[Records supplied — start]
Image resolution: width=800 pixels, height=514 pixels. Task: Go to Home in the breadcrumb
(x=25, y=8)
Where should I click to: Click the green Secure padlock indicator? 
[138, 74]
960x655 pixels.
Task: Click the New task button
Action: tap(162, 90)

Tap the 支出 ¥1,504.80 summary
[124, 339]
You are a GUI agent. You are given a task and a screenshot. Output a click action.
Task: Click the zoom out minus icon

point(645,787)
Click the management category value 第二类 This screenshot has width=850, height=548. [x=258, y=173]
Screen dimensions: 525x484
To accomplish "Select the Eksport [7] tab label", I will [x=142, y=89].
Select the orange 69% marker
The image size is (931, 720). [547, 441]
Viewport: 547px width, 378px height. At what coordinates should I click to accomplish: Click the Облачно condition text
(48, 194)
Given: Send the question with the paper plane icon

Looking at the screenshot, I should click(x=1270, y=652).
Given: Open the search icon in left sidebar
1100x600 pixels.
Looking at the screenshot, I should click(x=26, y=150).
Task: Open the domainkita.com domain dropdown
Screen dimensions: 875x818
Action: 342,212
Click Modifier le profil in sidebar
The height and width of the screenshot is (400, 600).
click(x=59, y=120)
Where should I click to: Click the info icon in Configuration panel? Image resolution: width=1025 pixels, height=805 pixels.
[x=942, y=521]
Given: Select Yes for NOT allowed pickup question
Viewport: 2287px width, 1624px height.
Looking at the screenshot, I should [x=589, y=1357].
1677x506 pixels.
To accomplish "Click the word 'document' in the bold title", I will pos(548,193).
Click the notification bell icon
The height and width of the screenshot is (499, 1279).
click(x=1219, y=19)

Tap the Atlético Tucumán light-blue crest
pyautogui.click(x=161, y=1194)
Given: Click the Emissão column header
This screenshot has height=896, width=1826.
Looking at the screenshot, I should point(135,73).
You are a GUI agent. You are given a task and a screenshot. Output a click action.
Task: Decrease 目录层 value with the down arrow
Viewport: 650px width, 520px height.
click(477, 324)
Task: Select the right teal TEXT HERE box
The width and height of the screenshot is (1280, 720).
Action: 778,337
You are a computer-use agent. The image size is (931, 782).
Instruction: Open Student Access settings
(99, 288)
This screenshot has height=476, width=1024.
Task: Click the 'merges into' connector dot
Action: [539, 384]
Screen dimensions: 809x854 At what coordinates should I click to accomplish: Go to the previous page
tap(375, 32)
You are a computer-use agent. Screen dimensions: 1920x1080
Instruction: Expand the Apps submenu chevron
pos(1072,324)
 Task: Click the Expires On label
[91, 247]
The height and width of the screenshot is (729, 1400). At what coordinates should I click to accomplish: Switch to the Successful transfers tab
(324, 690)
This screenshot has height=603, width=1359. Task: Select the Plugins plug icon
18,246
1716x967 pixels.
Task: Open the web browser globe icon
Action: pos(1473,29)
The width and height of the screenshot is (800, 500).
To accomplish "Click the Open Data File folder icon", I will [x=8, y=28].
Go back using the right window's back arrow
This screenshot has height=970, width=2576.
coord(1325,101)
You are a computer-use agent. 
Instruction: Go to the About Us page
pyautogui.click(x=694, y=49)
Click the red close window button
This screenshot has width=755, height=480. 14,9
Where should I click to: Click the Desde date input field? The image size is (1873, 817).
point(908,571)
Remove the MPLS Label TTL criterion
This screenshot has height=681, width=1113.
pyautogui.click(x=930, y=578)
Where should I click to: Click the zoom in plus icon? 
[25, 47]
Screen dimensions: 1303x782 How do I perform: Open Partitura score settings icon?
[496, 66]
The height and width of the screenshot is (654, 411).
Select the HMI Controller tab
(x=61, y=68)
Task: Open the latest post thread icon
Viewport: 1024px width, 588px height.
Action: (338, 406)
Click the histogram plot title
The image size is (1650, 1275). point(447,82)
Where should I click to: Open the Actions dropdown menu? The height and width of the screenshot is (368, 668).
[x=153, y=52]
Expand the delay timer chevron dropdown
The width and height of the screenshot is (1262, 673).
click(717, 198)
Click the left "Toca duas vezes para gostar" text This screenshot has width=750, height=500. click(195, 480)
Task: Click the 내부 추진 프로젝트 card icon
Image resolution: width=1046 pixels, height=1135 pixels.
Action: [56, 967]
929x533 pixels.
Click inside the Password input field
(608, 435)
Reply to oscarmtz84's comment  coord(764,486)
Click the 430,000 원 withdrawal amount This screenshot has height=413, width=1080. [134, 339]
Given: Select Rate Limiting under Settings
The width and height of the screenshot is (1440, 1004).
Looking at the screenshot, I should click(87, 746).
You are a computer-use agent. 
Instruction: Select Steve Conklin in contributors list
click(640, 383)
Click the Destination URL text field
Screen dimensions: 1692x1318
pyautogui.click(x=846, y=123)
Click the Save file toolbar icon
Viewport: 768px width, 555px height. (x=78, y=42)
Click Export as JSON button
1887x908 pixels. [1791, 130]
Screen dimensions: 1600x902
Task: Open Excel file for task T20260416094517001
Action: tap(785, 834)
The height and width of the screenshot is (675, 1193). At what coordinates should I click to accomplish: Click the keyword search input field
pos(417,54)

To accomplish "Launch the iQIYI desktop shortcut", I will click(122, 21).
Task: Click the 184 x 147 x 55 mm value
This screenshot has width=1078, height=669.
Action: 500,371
[Records supplied — finish]
Your objective ::
The answer is a portion of the data. Write out exactly the line with "Click the 430,000" and all lines after it.

Answer below ::
Click the 430,000 원 withdrawal amount This screenshot has height=413, width=1080. [134, 339]
Given: Select Rate Limiting under Settings
The width and height of the screenshot is (1440, 1004).
Looking at the screenshot, I should click(87, 746).
You are a computer-use agent. 
Instruction: Select Steve Conklin in contributors list
click(640, 383)
Click the Destination URL text field
Screen dimensions: 1692x1318
pyautogui.click(x=846, y=123)
Click the Save file toolbar icon
Viewport: 768px width, 555px height. (x=78, y=42)
Click Export as JSON button
1887x908 pixels. [1791, 130]
Screen dimensions: 1600x902
Task: Open Excel file for task T20260416094517001
Action: tap(785, 834)
The height and width of the screenshot is (675, 1193). At what coordinates should I click to accomplish: Click the keyword search input field
pos(417,54)

To accomplish "Launch the iQIYI desktop shortcut", I will click(122, 21).
Task: Click the 184 x 147 x 55 mm value
This screenshot has width=1078, height=669.
Action: 500,371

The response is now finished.